THE DATA:
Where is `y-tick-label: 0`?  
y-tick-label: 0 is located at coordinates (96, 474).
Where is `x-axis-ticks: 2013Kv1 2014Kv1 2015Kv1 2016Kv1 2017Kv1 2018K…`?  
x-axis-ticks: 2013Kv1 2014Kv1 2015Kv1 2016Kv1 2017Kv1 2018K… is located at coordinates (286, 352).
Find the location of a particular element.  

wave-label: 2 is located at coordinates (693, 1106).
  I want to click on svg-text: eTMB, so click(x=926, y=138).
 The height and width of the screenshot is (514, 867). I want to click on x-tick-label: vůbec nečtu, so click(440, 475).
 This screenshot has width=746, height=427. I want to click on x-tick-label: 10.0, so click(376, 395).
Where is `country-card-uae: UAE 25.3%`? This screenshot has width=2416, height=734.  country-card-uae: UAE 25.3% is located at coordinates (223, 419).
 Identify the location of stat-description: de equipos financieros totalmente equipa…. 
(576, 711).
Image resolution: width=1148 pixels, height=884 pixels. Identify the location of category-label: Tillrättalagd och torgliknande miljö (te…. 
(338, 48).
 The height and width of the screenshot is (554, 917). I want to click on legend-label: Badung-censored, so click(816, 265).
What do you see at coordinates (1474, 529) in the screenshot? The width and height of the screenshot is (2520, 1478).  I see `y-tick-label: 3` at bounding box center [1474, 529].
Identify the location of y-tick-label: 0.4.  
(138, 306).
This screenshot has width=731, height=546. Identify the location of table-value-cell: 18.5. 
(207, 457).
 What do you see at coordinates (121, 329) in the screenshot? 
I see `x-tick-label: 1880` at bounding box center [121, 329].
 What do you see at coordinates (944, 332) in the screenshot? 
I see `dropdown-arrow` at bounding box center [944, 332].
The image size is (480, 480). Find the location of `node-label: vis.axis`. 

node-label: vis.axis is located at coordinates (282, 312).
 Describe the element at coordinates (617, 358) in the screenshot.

TASK REQUIREMENTS: Could you recast every line of the data above as a JSON list of strings, one string per line, leaving out the blank lines?

ANSWER:
[
  "Where is `y-tick-label: 0`?  ",
  "y-tick-label: 0 is located at coordinates (96, 474).",
  "Where is `x-axis-ticks: 2013Kv1 2014Kv1 2015Kv1 2016Kv1 2017Kv1 2018K…`?  ",
  "x-axis-ticks: 2013Kv1 2014Kv1 2015Kv1 2016Kv1 2017Kv1 2018K… is located at coordinates (286, 352).",
  "Find the location of a particular element.  ",
  "wave-label: 2 is located at coordinates (693, 1106).",
  "  I want to click on svg-text: eTMB, so click(x=926, y=138).",
  " The height and width of the screenshot is (514, 867). I want to click on x-tick-label: vůbec nečtu, so click(440, 475).",
  " This screenshot has width=746, height=427. I want to click on x-tick-label: 10.0, so click(376, 395).",
  "Where is `country-card-uae: UAE 25.3%`? This screenshot has width=2416, height=734.  country-card-uae: UAE 25.3% is located at coordinates (223, 419).",
  " Identify the location of stat-description: de equipos financieros totalmente equipa…. ",
  "(576, 711).",
  "Image resolution: width=1148 pixels, height=884 pixels. Identify the location of category-label: Tillrättalagd och torgliknande miljö (te…. ",
  "(338, 48).",
  " The height and width of the screenshot is (554, 917). I want to click on legend-label: Badung-censored, so click(816, 265).",
  "What do you see at coordinates (1474, 529) in the screenshot? The width and height of the screenshot is (2520, 1478).  I see `y-tick-label: 3` at bounding box center [1474, 529].",
  "Identify the location of y-tick-label: 0.4.  ",
  "(138, 306).",
  "This screenshot has width=731, height=546. Identify the location of table-value-cell: 18.5. ",
  "(207, 457).",
  " What do you see at coordinates (121, 329) in the screenshot? ",
  "I see `x-tick-label: 1880` at bounding box center [121, 329].",
  " What do you see at coordinates (944, 332) in the screenshot? ",
  "I see `dropdown-arrow` at bounding box center [944, 332].",
  "The image size is (480, 480). Find the location of `node-label: vis.axis`. ",
  "node-label: vis.axis is located at coordinates (282, 312).",
  " Describe the element at coordinates (617, 358) in the screenshot."
]